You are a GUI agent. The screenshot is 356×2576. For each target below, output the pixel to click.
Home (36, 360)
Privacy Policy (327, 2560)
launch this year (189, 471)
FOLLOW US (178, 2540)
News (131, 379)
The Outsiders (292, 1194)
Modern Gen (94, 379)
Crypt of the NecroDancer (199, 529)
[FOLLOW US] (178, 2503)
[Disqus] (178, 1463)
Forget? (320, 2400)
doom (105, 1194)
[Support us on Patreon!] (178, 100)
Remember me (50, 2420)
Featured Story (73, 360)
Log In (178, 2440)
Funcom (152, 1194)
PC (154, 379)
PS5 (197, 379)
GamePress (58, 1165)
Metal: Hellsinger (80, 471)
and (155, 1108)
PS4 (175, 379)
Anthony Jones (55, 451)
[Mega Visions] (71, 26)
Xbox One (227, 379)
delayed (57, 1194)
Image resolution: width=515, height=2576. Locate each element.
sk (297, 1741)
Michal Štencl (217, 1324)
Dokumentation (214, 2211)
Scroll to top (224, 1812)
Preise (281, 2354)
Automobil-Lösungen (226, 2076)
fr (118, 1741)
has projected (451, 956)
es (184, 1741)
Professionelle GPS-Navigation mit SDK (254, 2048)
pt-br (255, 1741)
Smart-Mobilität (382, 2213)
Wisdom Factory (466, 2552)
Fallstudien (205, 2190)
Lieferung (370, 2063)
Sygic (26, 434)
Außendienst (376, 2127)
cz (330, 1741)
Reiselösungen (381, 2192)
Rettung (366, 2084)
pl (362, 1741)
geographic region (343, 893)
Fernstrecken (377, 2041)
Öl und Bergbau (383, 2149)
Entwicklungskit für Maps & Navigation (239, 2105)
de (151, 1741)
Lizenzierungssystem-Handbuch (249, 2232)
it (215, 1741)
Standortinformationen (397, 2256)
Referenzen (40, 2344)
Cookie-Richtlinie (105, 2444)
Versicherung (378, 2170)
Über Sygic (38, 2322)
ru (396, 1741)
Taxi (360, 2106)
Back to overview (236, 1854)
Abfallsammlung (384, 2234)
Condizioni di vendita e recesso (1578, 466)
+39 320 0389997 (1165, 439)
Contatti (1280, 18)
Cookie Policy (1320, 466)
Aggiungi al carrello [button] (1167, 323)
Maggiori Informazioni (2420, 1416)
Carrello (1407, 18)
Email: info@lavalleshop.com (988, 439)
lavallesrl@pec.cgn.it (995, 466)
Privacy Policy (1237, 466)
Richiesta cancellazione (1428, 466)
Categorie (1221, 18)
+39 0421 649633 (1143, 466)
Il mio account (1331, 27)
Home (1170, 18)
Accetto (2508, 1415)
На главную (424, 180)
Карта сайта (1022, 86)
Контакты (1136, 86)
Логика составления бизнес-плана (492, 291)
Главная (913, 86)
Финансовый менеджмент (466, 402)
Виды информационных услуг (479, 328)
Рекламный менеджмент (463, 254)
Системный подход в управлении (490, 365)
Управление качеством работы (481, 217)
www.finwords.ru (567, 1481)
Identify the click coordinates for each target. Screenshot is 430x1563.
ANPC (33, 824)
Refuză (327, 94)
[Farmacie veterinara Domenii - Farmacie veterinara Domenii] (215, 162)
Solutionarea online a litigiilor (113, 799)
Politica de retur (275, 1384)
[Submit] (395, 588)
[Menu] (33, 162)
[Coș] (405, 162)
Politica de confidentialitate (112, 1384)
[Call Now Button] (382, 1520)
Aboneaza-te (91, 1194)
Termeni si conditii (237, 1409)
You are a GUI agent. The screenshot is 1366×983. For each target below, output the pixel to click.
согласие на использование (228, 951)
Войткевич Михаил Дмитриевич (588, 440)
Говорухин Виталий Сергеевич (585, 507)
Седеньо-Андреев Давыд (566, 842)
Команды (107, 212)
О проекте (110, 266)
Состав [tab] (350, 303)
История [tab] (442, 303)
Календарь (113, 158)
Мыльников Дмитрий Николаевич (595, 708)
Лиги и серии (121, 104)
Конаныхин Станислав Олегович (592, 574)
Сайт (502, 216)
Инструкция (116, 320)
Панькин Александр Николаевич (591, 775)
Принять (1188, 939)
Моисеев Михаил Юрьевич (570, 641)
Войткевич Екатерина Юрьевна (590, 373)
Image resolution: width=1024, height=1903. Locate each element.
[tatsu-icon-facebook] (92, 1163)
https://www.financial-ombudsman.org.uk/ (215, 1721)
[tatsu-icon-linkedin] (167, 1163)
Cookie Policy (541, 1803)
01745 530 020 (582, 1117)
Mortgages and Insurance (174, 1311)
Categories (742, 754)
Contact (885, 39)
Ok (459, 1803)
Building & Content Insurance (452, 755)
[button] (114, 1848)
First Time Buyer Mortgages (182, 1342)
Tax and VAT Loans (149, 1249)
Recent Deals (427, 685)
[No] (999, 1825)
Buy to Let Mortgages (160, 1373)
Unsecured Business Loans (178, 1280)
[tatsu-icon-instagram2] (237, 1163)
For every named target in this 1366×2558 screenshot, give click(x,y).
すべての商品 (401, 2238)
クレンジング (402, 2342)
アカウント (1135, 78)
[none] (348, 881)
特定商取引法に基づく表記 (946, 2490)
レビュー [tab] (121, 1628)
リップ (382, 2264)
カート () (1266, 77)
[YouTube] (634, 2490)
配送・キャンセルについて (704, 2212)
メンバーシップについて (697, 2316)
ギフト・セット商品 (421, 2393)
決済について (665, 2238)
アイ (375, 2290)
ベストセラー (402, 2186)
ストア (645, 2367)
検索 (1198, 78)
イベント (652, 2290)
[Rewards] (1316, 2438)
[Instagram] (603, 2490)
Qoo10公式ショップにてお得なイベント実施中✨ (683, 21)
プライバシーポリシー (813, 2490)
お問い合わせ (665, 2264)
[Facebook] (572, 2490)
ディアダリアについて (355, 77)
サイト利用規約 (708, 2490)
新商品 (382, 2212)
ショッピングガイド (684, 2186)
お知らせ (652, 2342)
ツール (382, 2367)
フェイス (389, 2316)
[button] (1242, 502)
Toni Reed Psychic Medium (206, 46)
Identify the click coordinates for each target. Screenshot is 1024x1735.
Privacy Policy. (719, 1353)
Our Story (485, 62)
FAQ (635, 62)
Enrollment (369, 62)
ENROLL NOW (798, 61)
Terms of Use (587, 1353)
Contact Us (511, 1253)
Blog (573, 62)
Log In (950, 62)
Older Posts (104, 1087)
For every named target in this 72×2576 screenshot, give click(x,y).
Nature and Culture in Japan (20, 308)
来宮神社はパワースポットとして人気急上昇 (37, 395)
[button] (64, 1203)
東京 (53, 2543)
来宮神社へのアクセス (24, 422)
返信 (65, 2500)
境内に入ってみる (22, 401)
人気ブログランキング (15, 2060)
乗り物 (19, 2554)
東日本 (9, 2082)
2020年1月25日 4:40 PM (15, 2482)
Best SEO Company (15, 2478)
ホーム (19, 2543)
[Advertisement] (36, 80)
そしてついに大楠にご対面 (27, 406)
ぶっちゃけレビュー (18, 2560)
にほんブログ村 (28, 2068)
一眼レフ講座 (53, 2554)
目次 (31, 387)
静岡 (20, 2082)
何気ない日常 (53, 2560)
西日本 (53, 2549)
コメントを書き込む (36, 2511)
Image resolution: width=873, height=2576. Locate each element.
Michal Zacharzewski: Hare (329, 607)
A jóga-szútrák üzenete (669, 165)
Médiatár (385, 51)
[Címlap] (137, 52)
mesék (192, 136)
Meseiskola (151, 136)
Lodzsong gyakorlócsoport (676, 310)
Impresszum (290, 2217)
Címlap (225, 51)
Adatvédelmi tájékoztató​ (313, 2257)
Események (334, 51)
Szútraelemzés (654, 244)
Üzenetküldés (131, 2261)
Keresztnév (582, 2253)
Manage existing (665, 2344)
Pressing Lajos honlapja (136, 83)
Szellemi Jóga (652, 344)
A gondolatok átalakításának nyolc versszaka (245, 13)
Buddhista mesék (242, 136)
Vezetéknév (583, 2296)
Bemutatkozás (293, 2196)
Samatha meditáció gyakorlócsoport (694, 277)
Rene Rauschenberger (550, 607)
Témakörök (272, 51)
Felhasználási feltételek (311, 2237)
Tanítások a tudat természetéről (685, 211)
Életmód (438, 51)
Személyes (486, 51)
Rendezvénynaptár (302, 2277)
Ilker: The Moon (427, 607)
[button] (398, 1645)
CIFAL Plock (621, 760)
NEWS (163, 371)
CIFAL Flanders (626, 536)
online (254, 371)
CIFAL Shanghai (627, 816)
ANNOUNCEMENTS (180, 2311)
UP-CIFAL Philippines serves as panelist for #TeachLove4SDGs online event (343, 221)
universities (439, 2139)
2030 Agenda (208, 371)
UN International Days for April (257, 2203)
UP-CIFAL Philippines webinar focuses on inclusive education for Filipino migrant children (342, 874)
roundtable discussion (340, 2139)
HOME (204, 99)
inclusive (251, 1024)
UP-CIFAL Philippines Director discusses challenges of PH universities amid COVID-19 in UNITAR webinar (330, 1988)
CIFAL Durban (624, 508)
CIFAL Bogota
· · · · · · ·
▶ What to work on
Taking the line with "Szútraelemzés (654, 244)" as the first and the line with "Vezetéknév (583, 2296)" as the last, retype that stretch of the data above exactly, with no other lines.

▶ Exercise answer
Szútraelemzés (654, 244)
Üzenetküldés (131, 2261)
Keresztnév (582, 2253)
Manage existing (665, 2344)
Pressing Lajos honlapja (136, 83)
Szellemi Jóga (652, 344)
A gondolatok átalakításának nyolc versszaka (245, 13)
Buddhista mesék (242, 136)
Vezetéknév (583, 2296)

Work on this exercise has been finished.